Quedarte en casa ya no significa ahorrar: el entretenimiento también sube de precio
El aumento de precios en streaming, videojuegos, ejercicio digital y electricidad está cambiando cómo las personas consumen entretenimiento desde sus hogares en Estados Unidos.
Hubo un tiempo en que decir "me quedo en casa" era casi sinónimo de ahorrar dinero. Hoy, esa ecuación empieza a cambiar. Entre suscripciones más caras, videojuegos con precios elevados y facturas de electricidad al alza, el entretenimiento desde el hogar también siente el impacto de la inflación.
Datos exclusivos analizados por PNC Financial Services para CNBC muestran que durante junio los consumidores estadounidenses redujeron su gasto en entretenimiento doméstico respecto al mismo mes del año anterior, una señal de que incluso las actividades dentro de casa están dejando de ser una alternativa económica.
El streaming ya no cuesta lo mismo
Las plataformas de streaming han incrementado sus tarifas en los últimos meses. Servicios como Netflix, Prime Video, Spotify, Crunchyroll, Paramount+ y YouTube Premium registraron aumentos en sus planes de suscripción, obligando a muchos usuarios a revisar cuáles realmente utilizan.

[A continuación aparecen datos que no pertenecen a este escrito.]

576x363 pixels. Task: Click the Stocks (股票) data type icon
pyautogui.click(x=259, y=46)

Para estudiantes y jóvenes profesionales, que suelen combinar varias plataformas al mismo tiempo, estos incrementos pueden representar un gasto mensual significativo.

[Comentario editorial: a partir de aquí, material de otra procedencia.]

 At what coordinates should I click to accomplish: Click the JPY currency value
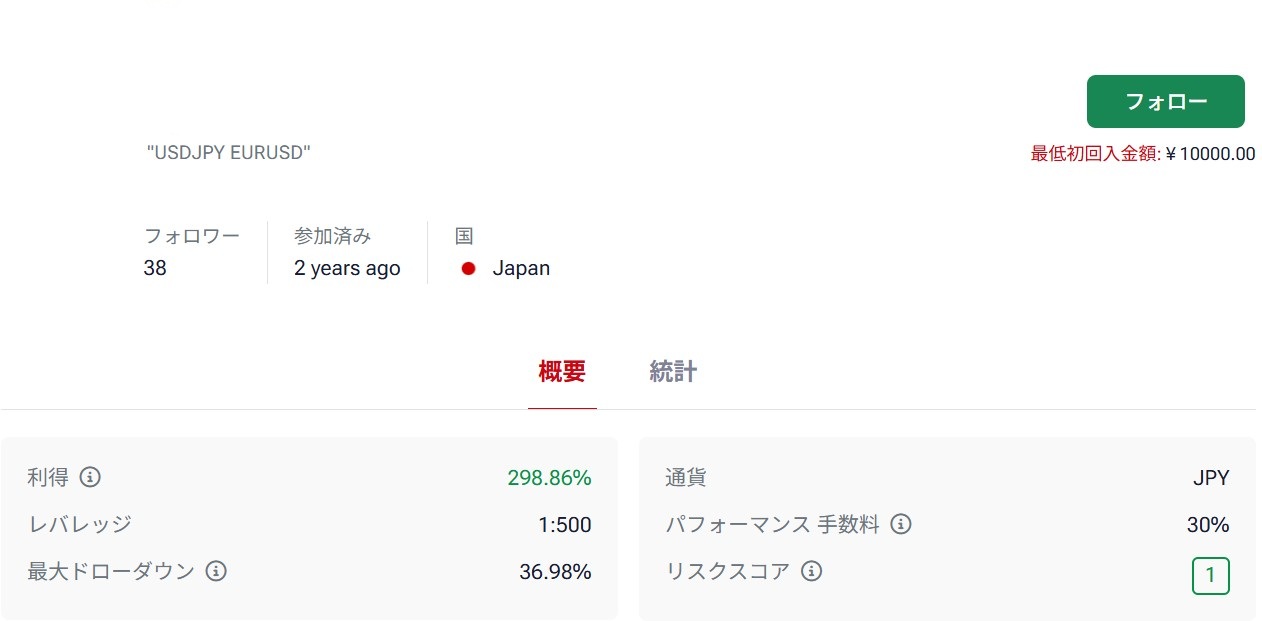point(1211,478)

Los videojuegos también sienten la presión
Otro de los sectores afectados es el gaming. Tradicionalmente, las consolas reducían su precio algunos años después de su lanzamiento, pero esa tendencia ha cambiado.
Los aranceles y la alta demanda mundial de chips de memoria impulsada por el desarrollo de inteligencia artificial han mantenido elevados los costos del hardware, dificultando el acceso a nuevas consolas y accesorios.
Hacer ejercicio desde casa también cuesta más
Las plataformas de entrenamiento digital tampoco escaparon a los ajustes de precios.
Servicios como Peloton, Jazzercise On Demand y Pvolve aumentaron el costo de sus suscripciones durante el último año, haciendo que entrenar desde casa implique un mayor desembolso para quienes prefieren evitar los gimnasios tradicionales.
La electricidad también pesa en el presupuesto
A todo esto se suma un gasto que muchas veces pasa desapercibido: la electricidad.
Las proyecciones para este verano en Estados Unidos anticipan que las tarifas eléctricas alcanzarán un récord histórico, lo que encarece cualquier actividad que dependa de dispositivos electrónicos, desde ver una serie hasta jugar videojuegos o utilizar equipos de ejercicio.
Los libros mantienen su lugar como alternativa accesible
No todo son malas noticias. Según el análisis, la lectura sigue siendo una de las formas de entretenimiento más económicas y, además, está recuperando popularidad entre los consumidores.
En un contexto donde gran parte del ocio digital aumenta de precio, los libros aparecen como una opción accesible para quienes buscan entretenerse sin afectar demasiado su presupuesto.